What you are asked to do: Using the listing below, select the lines with the word "submenu" and copy them.

#####

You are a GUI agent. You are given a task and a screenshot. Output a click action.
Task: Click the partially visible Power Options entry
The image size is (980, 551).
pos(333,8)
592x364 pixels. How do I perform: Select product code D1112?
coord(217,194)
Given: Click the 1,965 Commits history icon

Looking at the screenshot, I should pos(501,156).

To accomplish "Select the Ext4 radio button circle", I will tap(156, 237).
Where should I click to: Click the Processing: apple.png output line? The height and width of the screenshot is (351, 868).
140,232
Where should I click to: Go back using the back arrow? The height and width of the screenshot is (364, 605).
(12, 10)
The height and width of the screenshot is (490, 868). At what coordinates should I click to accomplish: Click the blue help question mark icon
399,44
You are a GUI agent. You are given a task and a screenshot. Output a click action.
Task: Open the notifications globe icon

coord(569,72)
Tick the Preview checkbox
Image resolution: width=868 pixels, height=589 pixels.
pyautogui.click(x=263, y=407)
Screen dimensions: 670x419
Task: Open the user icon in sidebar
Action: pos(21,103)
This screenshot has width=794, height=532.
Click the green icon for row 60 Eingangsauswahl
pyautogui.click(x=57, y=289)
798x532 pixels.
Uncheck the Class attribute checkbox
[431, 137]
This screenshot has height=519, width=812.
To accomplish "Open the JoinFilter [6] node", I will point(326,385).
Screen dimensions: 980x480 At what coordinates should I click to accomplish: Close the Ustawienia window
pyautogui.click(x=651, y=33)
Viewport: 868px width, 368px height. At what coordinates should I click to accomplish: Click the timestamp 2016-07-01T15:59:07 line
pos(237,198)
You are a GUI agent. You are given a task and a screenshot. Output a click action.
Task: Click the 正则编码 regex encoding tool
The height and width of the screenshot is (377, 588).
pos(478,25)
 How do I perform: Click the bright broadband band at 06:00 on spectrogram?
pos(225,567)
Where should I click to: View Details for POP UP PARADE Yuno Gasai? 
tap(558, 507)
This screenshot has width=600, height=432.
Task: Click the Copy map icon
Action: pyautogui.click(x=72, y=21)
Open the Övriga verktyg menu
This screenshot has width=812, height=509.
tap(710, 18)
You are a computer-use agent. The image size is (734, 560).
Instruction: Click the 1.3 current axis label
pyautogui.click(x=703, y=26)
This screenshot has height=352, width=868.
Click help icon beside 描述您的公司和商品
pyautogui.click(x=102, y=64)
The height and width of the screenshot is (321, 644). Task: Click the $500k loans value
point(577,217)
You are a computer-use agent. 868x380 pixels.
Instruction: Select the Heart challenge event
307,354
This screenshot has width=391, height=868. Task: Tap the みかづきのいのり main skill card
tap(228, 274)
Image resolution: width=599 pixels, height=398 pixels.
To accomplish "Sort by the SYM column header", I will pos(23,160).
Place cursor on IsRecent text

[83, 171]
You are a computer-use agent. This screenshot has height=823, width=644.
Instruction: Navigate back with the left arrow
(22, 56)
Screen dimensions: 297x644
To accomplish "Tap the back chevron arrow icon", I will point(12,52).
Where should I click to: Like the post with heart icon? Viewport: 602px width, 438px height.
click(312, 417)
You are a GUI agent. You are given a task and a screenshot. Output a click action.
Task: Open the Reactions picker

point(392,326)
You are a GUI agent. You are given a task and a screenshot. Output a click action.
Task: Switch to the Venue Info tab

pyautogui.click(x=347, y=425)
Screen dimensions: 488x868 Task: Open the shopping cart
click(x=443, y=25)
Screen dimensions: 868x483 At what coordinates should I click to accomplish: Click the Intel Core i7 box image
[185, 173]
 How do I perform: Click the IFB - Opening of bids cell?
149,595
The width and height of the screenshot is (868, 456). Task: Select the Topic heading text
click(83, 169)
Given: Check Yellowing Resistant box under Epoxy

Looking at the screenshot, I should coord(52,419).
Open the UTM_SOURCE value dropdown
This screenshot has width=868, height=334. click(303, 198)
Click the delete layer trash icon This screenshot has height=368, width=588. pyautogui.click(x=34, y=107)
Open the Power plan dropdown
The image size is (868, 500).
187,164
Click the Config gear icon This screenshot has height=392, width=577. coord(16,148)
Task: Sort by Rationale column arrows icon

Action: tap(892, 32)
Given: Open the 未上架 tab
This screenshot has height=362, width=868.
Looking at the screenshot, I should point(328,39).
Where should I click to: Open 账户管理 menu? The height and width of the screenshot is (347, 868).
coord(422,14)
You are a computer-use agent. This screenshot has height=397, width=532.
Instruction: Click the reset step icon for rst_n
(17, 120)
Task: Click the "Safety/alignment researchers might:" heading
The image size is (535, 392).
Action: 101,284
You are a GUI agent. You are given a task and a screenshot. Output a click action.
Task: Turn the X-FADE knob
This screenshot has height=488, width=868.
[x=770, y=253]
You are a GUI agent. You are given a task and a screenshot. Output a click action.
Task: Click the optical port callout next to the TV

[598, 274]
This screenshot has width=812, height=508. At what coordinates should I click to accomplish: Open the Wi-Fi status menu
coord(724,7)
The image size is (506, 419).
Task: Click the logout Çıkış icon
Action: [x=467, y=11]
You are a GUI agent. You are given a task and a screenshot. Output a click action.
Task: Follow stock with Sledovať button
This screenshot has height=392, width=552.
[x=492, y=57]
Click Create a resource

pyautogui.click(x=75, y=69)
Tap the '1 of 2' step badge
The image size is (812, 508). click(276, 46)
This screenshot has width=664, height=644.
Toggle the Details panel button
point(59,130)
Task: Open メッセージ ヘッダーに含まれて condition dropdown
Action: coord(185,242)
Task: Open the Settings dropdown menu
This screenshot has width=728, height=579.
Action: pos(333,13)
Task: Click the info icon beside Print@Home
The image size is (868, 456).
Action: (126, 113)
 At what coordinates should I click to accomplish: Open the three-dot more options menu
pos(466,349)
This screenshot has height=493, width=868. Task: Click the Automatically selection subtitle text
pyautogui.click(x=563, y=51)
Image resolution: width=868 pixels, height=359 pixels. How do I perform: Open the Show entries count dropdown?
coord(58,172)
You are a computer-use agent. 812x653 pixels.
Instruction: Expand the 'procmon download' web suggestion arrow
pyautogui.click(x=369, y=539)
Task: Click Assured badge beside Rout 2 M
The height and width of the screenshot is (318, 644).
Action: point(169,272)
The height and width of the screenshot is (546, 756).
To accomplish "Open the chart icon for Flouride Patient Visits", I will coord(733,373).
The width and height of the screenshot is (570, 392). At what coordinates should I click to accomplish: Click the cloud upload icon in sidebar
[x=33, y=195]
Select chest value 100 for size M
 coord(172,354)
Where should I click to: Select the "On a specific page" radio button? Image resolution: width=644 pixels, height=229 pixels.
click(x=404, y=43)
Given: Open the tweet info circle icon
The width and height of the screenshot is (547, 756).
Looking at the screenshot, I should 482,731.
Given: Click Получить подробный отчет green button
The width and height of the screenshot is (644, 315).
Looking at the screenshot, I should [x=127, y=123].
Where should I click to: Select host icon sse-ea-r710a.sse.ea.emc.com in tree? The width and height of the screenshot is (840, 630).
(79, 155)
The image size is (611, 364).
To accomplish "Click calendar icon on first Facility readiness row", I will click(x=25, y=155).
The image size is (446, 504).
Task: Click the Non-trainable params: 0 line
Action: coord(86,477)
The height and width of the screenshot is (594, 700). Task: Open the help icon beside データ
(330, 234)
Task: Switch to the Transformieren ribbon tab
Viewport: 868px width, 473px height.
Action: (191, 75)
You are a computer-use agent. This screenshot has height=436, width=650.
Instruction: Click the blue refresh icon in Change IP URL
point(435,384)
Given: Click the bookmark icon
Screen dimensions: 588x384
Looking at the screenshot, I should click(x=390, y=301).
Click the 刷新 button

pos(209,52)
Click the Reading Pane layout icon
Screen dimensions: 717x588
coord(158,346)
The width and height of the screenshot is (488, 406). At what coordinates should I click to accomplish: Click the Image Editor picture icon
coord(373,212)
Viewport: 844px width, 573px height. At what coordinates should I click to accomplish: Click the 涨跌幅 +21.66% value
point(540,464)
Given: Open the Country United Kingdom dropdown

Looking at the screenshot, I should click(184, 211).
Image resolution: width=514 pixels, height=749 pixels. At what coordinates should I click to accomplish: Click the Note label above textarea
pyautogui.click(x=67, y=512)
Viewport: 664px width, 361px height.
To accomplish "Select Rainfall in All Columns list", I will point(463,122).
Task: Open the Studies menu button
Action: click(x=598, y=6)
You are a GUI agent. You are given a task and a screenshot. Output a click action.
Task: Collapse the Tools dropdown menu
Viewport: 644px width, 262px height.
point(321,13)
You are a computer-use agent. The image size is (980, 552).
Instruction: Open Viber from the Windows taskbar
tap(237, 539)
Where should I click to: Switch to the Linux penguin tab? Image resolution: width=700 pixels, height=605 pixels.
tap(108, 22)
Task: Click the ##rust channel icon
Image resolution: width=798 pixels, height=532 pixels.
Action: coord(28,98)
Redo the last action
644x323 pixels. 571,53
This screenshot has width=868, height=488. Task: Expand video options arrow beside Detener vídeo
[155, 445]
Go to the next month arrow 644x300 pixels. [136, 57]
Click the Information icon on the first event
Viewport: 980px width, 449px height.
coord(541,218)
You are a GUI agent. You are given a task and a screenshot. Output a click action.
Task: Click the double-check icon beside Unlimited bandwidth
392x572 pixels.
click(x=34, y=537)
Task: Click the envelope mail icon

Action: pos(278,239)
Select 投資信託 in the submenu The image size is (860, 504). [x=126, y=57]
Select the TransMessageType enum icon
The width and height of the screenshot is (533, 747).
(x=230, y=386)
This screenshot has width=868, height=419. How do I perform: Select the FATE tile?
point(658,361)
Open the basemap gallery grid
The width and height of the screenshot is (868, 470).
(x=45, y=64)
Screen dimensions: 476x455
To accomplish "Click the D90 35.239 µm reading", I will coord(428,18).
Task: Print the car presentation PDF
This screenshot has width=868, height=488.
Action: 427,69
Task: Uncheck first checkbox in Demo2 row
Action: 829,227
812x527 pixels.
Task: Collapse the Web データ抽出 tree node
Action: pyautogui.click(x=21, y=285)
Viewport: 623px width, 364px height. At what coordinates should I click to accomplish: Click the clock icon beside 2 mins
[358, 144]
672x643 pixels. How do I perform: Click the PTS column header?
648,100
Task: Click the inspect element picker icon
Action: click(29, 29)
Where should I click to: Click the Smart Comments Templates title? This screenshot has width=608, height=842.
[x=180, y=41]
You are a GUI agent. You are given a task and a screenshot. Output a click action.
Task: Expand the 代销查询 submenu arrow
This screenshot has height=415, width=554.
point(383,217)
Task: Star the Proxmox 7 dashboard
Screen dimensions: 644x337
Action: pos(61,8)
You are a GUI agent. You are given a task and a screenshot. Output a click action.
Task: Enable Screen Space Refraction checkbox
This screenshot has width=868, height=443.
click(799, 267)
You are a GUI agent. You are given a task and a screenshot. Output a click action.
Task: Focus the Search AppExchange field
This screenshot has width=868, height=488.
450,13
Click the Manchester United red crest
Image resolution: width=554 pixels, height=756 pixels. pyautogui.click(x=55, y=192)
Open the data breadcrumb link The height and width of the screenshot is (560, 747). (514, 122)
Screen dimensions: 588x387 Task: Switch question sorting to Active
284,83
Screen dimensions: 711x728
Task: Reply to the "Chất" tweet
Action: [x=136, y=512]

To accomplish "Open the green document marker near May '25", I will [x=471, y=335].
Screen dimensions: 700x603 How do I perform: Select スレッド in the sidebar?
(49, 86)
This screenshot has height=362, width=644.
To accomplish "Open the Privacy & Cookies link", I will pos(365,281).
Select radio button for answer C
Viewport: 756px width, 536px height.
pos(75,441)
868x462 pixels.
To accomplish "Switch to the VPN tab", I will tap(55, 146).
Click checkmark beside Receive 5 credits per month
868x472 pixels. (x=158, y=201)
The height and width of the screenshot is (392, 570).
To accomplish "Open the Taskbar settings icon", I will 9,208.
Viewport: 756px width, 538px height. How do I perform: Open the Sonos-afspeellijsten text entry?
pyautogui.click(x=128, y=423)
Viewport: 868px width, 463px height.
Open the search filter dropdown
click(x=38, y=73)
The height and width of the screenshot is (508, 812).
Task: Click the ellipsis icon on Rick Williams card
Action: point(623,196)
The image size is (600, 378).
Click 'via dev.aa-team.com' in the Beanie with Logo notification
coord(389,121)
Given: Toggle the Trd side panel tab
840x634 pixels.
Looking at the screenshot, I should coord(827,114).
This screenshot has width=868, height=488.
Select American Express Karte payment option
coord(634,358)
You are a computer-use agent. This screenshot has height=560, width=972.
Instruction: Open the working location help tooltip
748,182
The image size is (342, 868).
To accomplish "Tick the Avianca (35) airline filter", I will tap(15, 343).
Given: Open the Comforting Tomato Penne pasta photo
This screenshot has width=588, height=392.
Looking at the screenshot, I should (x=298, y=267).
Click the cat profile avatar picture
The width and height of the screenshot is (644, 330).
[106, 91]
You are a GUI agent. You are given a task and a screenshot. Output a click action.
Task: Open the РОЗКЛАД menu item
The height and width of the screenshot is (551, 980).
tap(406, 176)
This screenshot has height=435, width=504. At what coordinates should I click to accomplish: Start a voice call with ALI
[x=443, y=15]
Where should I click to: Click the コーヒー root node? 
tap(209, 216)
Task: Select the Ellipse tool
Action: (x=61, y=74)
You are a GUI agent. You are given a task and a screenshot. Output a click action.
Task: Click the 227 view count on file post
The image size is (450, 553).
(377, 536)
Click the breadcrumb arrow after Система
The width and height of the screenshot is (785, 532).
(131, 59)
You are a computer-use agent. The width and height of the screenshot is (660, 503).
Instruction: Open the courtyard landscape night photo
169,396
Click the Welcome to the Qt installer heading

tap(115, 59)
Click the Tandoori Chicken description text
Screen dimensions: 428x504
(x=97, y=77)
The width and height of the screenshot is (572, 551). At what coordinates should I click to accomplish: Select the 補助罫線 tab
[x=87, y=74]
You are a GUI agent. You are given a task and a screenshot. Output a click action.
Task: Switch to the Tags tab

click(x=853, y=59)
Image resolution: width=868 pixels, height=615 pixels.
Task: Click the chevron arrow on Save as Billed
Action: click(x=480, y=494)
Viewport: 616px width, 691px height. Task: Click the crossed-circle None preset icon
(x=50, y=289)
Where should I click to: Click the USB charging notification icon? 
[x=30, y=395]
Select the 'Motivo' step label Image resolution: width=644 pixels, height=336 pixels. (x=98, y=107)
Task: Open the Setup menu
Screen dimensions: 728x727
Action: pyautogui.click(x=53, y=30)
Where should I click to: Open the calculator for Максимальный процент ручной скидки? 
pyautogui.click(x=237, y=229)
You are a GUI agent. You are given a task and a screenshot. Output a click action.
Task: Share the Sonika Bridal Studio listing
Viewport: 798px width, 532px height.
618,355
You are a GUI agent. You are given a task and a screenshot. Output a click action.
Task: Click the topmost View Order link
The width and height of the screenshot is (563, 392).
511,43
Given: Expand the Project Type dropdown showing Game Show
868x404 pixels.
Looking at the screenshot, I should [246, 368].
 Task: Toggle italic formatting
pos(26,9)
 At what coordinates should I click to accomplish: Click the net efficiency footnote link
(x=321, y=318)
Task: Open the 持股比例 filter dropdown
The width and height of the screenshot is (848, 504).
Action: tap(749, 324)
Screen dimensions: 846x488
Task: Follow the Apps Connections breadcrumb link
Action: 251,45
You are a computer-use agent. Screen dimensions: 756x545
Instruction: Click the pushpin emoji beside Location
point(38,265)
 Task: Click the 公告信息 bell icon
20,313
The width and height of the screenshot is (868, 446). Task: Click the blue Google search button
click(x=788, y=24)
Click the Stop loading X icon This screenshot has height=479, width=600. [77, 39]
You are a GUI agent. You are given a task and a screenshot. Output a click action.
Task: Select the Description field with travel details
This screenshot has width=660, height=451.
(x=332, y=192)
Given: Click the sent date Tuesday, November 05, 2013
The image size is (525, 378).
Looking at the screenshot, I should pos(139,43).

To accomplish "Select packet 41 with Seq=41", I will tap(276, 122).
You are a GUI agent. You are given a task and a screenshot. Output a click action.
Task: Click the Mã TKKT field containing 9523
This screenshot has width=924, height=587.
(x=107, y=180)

#####

Exercise result:
Select 投資信託 in the submenu The image size is (860, 504). [x=126, y=57]
Task: Expand the 代销查询 submenu arrow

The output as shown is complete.